O filme Dark Horse, que aborda Jair Bolsonaro, tem como diretor o norte-americano Cyrus Nowrasteh, de 69 anos. A produção coloca em foco a figura pública brasileira, gerando debates sobre a vinculação entre cinema e posicionamento político.
Nowrasteh é associado a narrativas de posicionamento conservador na indústria dos Estados Unidos. Seu trabalho costuma privilegiar temas históricos e políticas ligadas a valores tradicionais, com foco em estruturar personagens fortemente ligados à espiritualidade.

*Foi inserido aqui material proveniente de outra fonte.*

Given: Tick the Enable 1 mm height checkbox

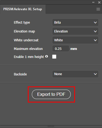Looking at the screenshot, I should click(54, 57).
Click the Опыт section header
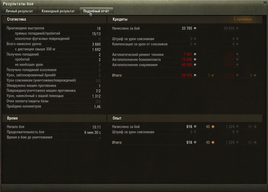The height and width of the screenshot is (192, 268). pos(117,118)
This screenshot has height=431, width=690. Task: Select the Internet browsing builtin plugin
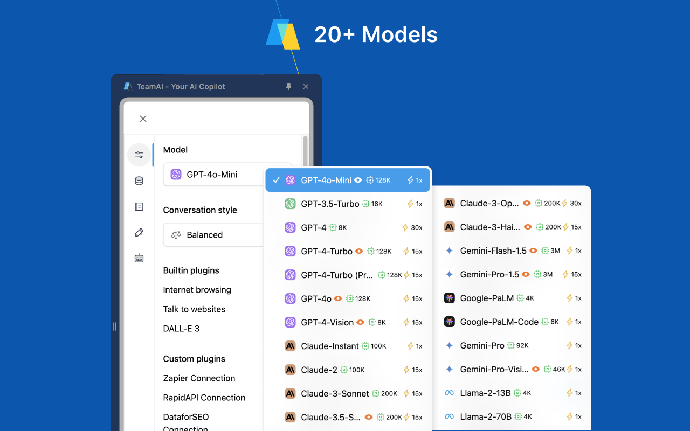pyautogui.click(x=197, y=290)
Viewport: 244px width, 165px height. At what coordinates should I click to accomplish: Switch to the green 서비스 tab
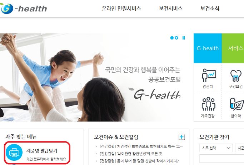coord(233,48)
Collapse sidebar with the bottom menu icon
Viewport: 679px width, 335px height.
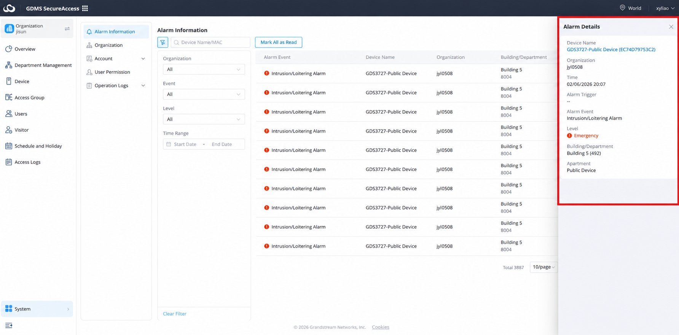[x=9, y=325]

Entre as obras que marcaram sua carreira está a minissérie The Path to 9/11, exibida pela ABC em 2006, que provocou protestos ao culpar o governo Clinton pelo 11 de setembro, segundo críticas da época. A liberação da obra foi alvo de controvérsias sobre liberdade artística.
Contexto e repercussões
Em reportagens de 2007, veículos destacaram o risco de ser identificado como de direita no cinema, segundo Nowrasteh. O artista sempre foi citado por defender uma visão conservadora em meio a um cenário majoritariamente liberal.
Além disso, The Young Messiah, lançado em 2016, é citado entre seus projetos, escrito com Betsy Giffen e centrado em uma visão novelística da infância de Jesus. A trama reforça o estilo de narrativas que valorizam princípios tradicionais e a espiritualidade.
As produções de Nowrasteh costumam receber recepção variada, com maior acolhimento de público conservador e respostas mais mornas da crítica, destacando o choque entre posicionamento ideológico e avaliação jornalística.